If you’ve been following the discussion around memory shortages, this won’t be surprising. In late 2025, the prognosis was that we wouldn’t see the end of the RAM-pocalypse until 2027, maybe 2028. But a recent statement by SK Hynix chairman (the company is one of the world’s three largest memory manufacturers) warns that the global memory shortage may last well into 2030.

If that turns out to be true, and if the global AI data center boom doesn’t slow down in the next few years, I wouldn’t be surprised if NVIDIA delays the RTX 60 GPUs as long as possible. There’s a good chance we won’t see them until the second half of 2028, and I wouldn’t be surprised if they miss that window as well if memory supply doesn’t recover by then.

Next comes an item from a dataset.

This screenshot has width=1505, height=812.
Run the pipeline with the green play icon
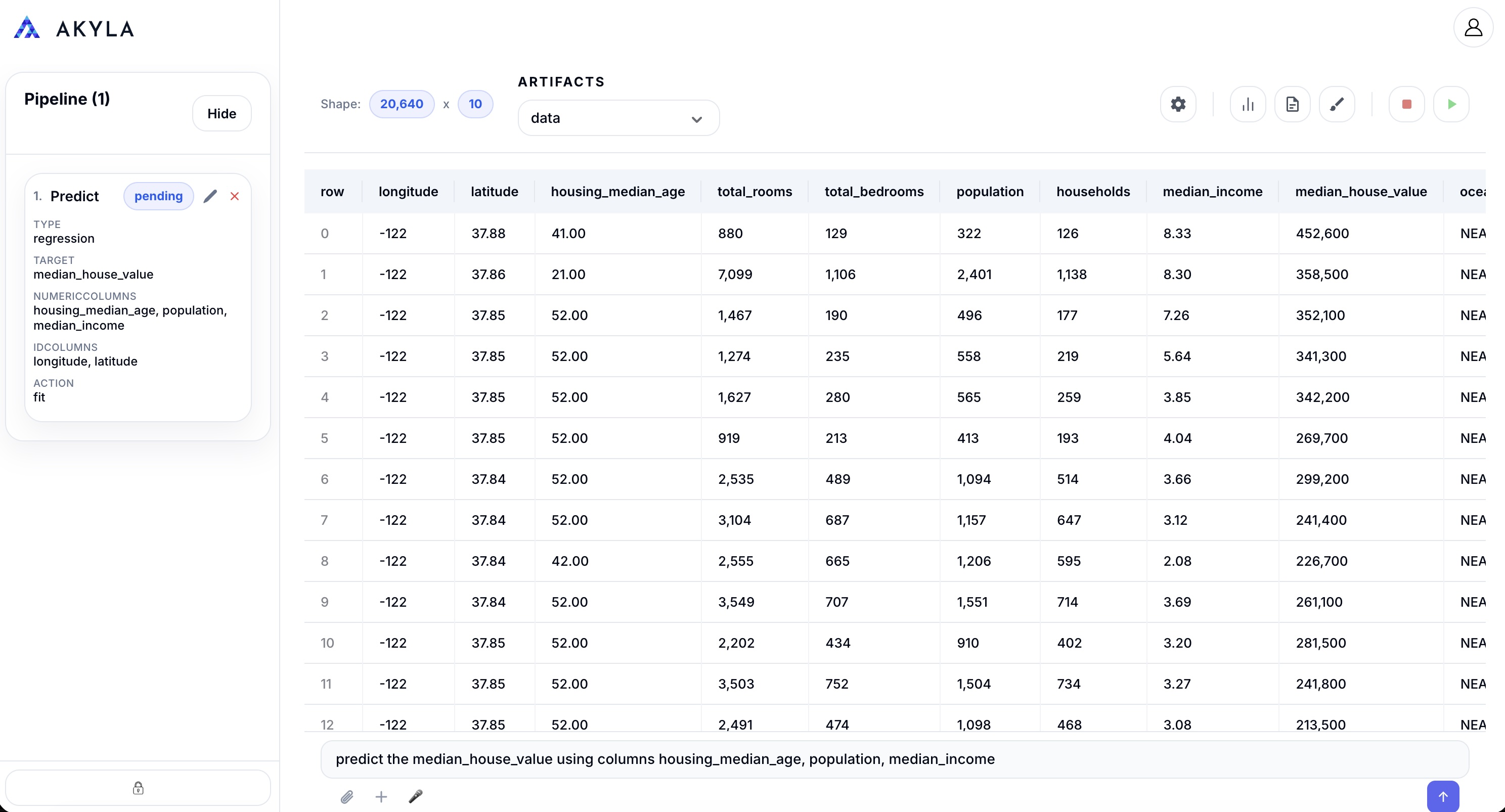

Data center GPUs are simply too profitable for NVIDIA to reserve a meaningful portion of memory for gaming graphics cards as long as shortages persist.


At least current-gen gaming GPUs are still a great option for any PC gamer

If there is a silver lining here, it is that current-gen gaming GPUs (NVIDIA RTX 50 and AMD Radeon RX 90) are still more than powerful enough for any current AAA title. Considering that Sony is reportedly delaying the PlayStation 6 and that global PC shipments are projected to see a sharp, double-digit decline in 2026, game developers have little incentive to push requirements beyond what current hardware can handle.

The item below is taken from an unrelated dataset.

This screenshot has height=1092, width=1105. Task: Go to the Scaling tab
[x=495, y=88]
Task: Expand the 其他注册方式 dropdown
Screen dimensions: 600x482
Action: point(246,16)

DLSS 5, on the other hand, may be the future of gaming, but no one likes it, and it will take a few years (and likely the arrival of the RTX 60 lineup) for it to mature and become usable on anything that’s not a heckin’ RTX 5090.

If you’re open to buying used GPUs, even last-gen gaming graphics cards offer tons of performance and are able to rein in any AAA game you throw at them. While we likely won’t get a new gaming GPU from NVIDIA for at least a few years, at least the ones we’ve got are great today and will continue to chew through any game for the foreseeable future.